County environmental staff on Nov. 14 presented a regional public-education effort aimed at increasing recycling participation and reducing contamination, describing the program and how Kane County plans to use its portion of a $2 million U.S. EPA grant.
County staff said the regional project awarded roughly $2,000,000 in total and that each participating local partner would receive a subaward near $83,000 to support localized outreach and activities. "We want to have these high visibility ads capturing attention and interest," Lauren Abbott, account manager at Good Marketing, said during the presentation, describing planned billboards, transit ads, social media placements and short video spots featuring the campaign character, "Loop." Abbott said the campaign will drive residents to the site feedthecart.org for detailed "do's and don'ts" of recycling.
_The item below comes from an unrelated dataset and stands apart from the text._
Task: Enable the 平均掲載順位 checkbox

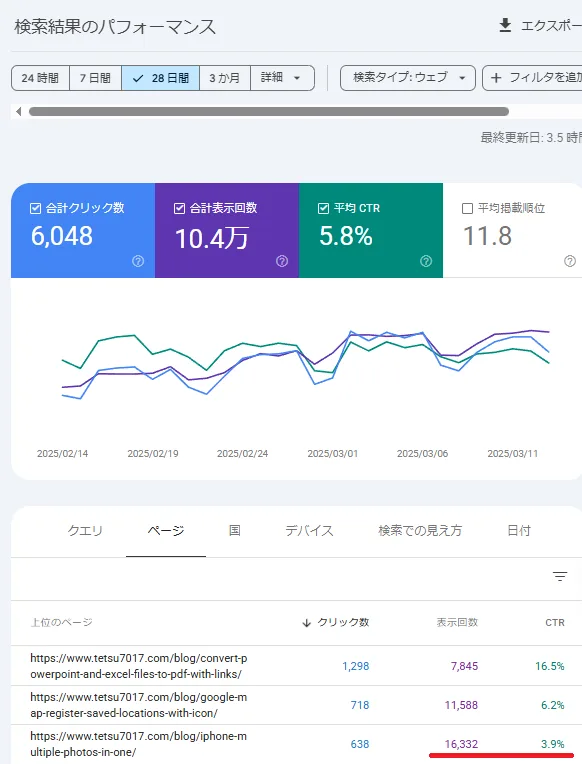Action: (x=467, y=209)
Why it matters: Local officials said the campaign is intended to counter persistent recycling myths and reduce the contamination that strains local processing facilities. County staff and the marketing partner emphasized a two-track approach: broad mass-media awareness supplemented with targeted local tactics in municipalities with below-average recycling rates.
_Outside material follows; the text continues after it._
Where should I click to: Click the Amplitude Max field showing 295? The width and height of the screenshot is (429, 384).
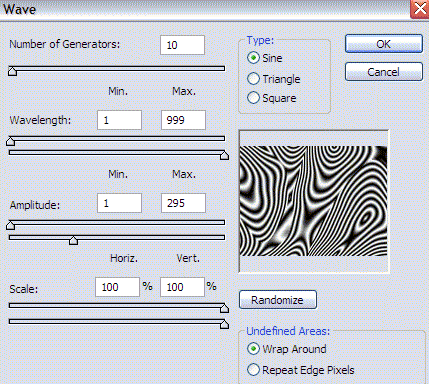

Good Marketing described early results from a kickoff press event: 31 stories in the first 48 hours and roughly 9,500,000 impressions from that earned coverage. The campaign will run in four "flights" through May 2027, with an initial flight through December to capture holiday audiences and later flights in spring and late 2026 through early 2027. Abbott said the first phase focuses on broad awareness, with later flights refining "do's and don'ts" messaging based on what the team learns.
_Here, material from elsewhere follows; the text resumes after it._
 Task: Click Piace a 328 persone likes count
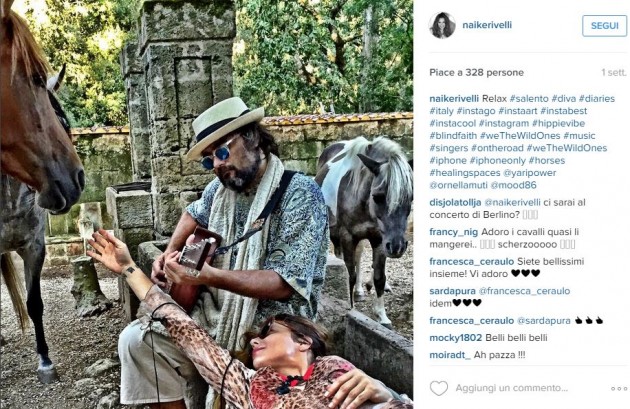pyautogui.click(x=476, y=73)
Local uses of the county's subaward that staff proposed include a Spanish translation of a county green guide, targeted direct-mail or hyper-targeted social ads in low-performing areas (county staff identified parts of unincorporated areas and municipalities such as Carpentersville), cart-tagging pilot programs, seasonal outreach staff, and presence at community events. Staff said one practical priority will be clarifying which recyclable materials should not go into curbside carts (for example, many electronics and batteries require special collection) and using PR stories and the campaign website to explain the recycling process.
Officials asked whether Kane County paid for the ad placements. County staff said the marketing firm paid for ad placements using grant funds administered by the Metropolitan Mayors Caucus; the county's subaward remains available to spend on locally targeted activities. The staff presentation included examples of the campaign creative and a 15-to-30-second animated spot; the campaign's mascot, Loop, speaks in the spot: "Boy, do I love eating recyclables. Nom. Humans, don't throw away your recyclables. Feed them to your cart instead."
Next steps: Staff asked members for feedback on local tactics and said they would return with specific proposals for using the county's approximately $83,000 subaward, and that the campaign will collect website visits, ad impressions, clicks and social engagement as primary measures of reach.